TASK DIRECTIONS:
Print the lines of the entries below from the one with "Instruction: Click the" through the final line, exactly as they appear. The pictures are not part of the copy.

DATASET EXCERPTS:
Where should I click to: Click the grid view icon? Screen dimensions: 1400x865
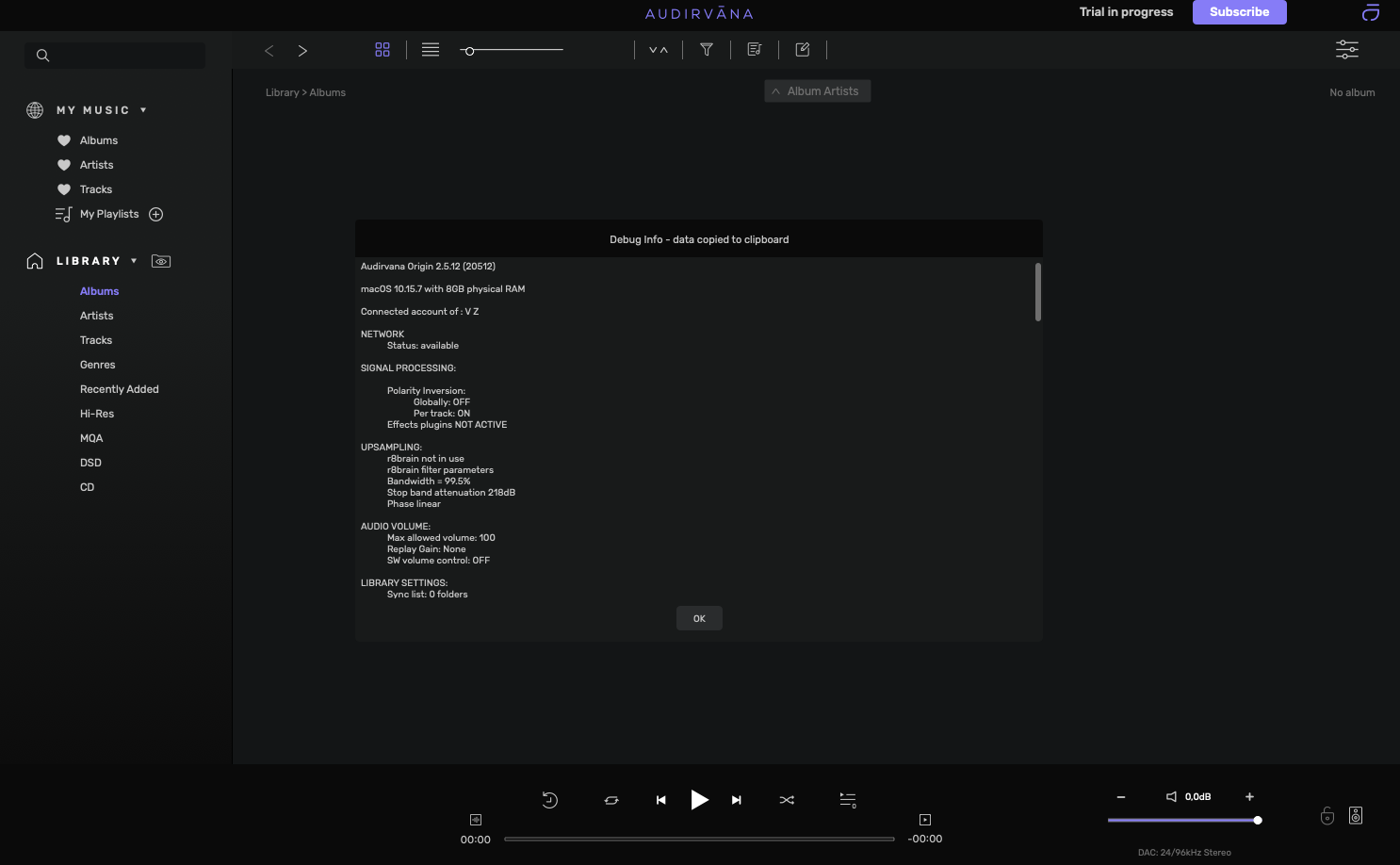pyautogui.click(x=383, y=50)
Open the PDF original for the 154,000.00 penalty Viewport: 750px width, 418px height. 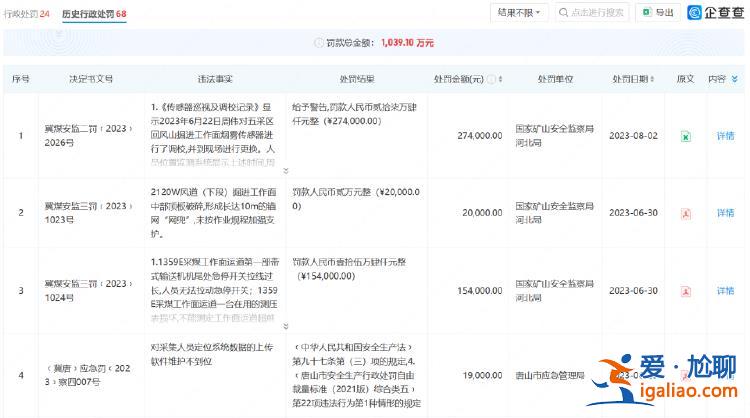685,290
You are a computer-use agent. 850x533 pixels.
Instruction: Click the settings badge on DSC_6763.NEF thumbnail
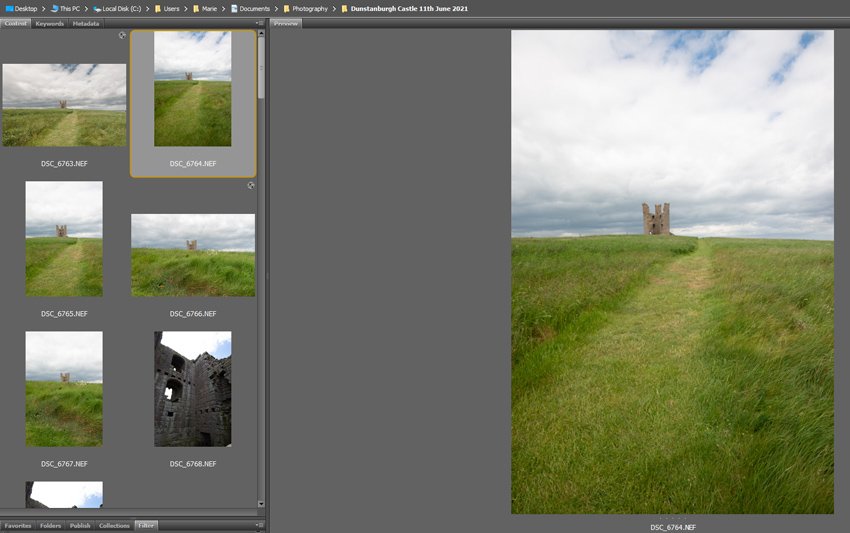tap(122, 35)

RESULT OF THE TASK:
Instruction: Click the settings badge on DSC_6763.NEF thumbnail
tap(122, 35)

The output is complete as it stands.